What you are asked to do
Leave out the pictures, and print exactly the lines from the one holding "Image resolution: width=1050" through the last line of the material.

Given information
┄┄┄┄┄┄┄┄┄┄

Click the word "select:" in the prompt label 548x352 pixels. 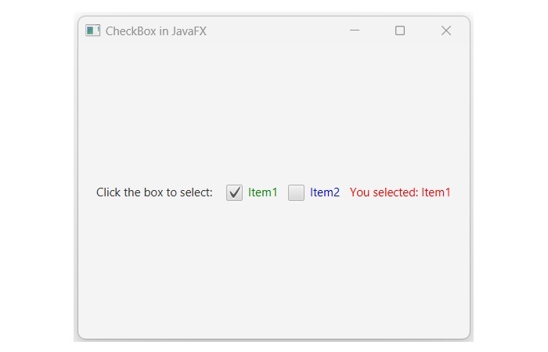pos(195,192)
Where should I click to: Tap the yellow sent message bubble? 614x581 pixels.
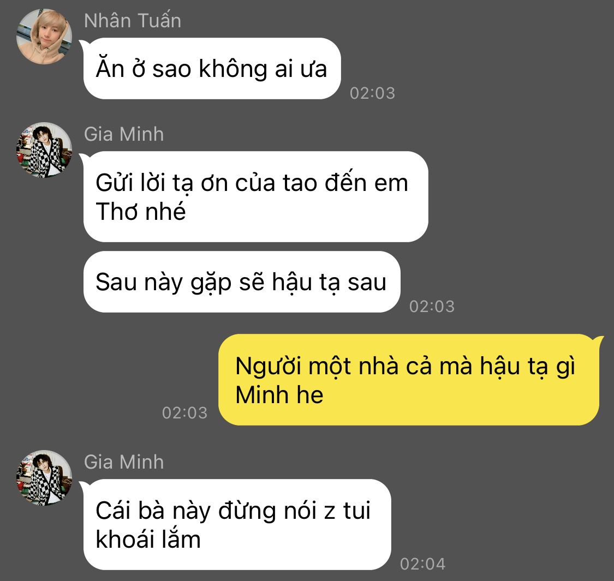408,380
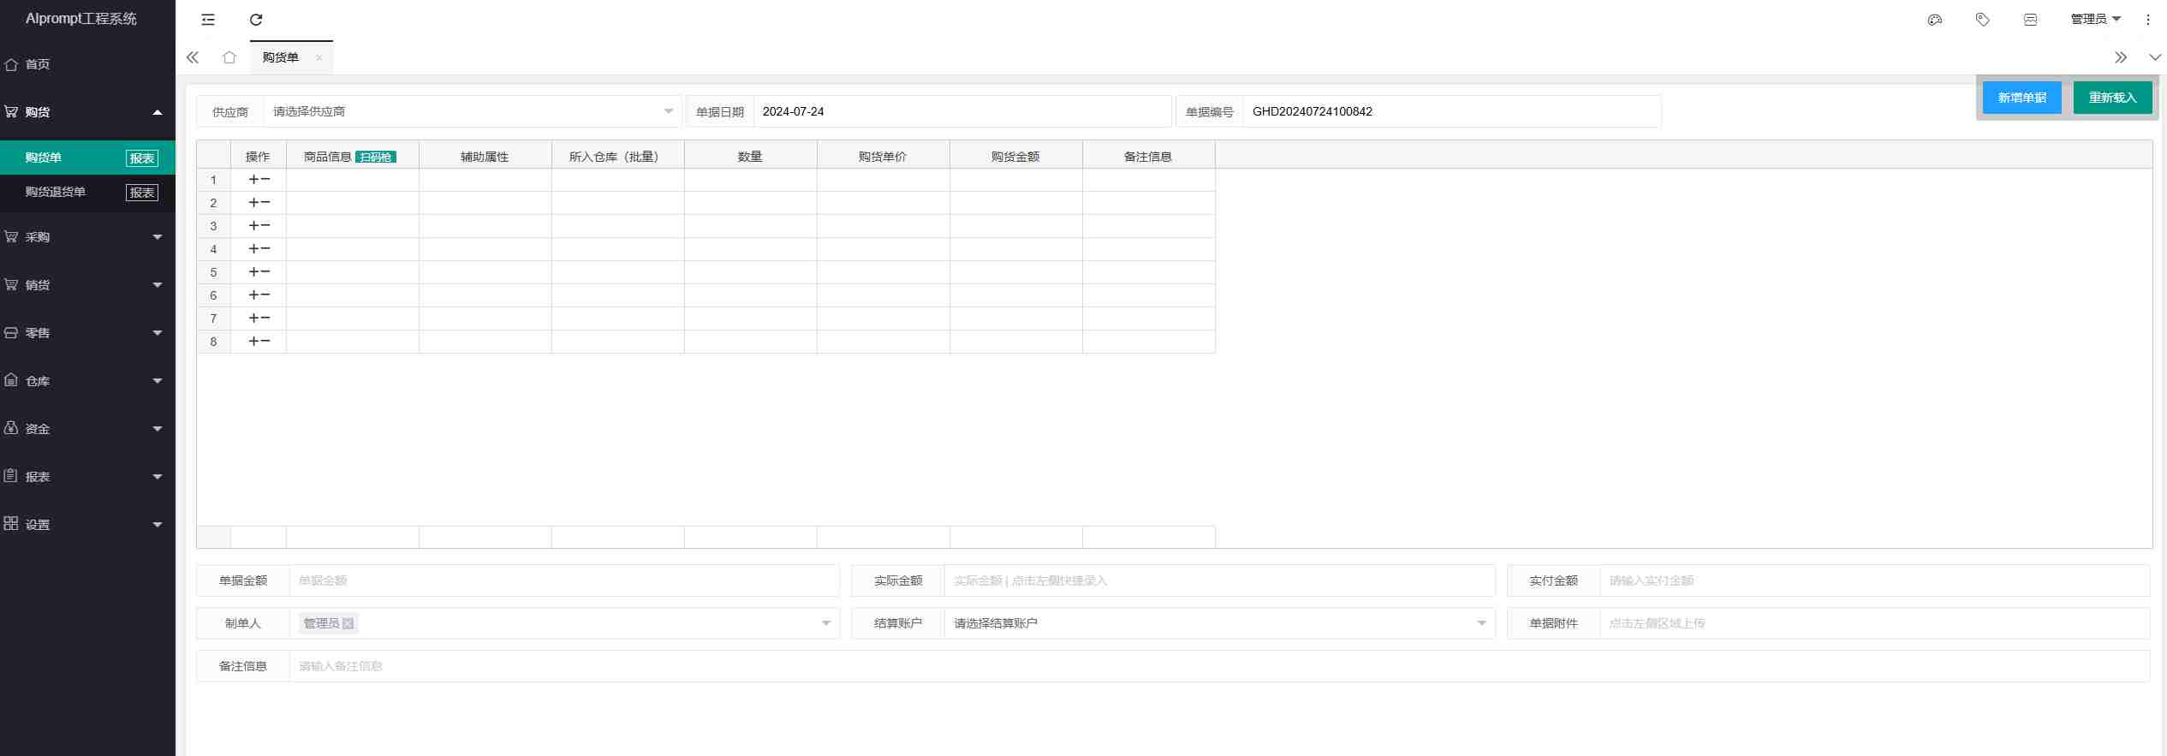Screen dimensions: 2167x756
Task: Go to 首页 in the sidebar
Action: click(x=38, y=64)
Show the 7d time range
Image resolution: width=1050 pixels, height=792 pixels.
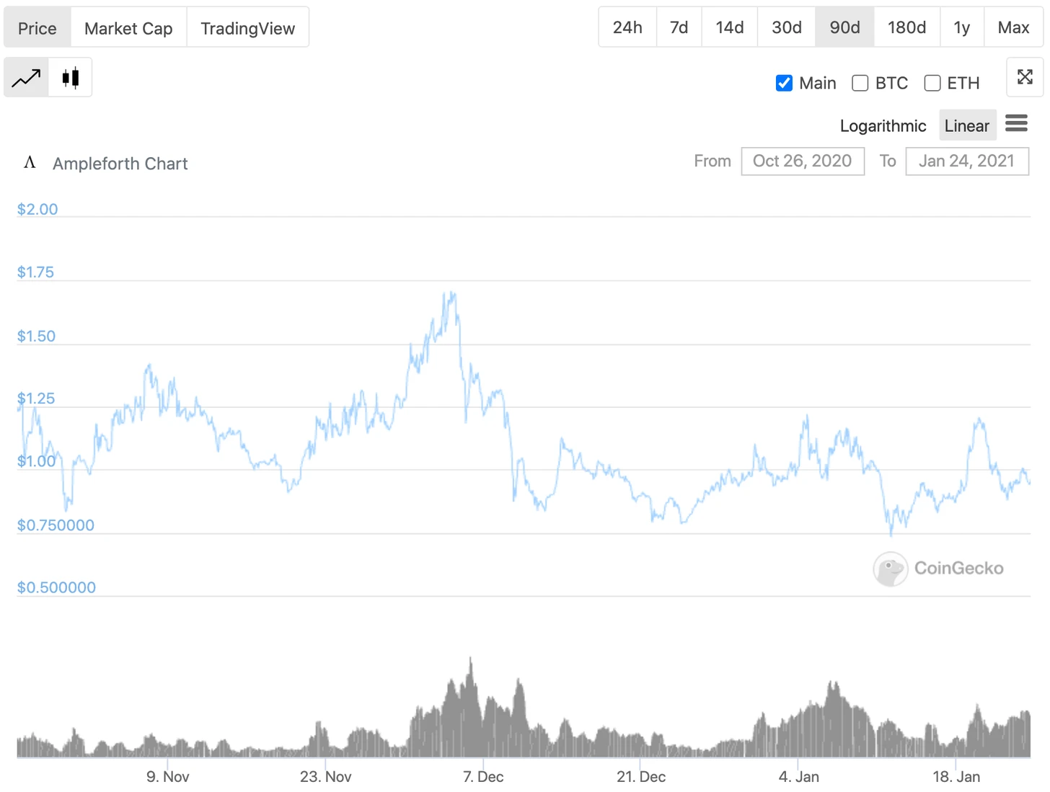click(679, 27)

┄┄┄┄┄┄┄┄┄┄

Final answer
Image resolution: width=1050 pixels, height=792 pixels.
click(679, 27)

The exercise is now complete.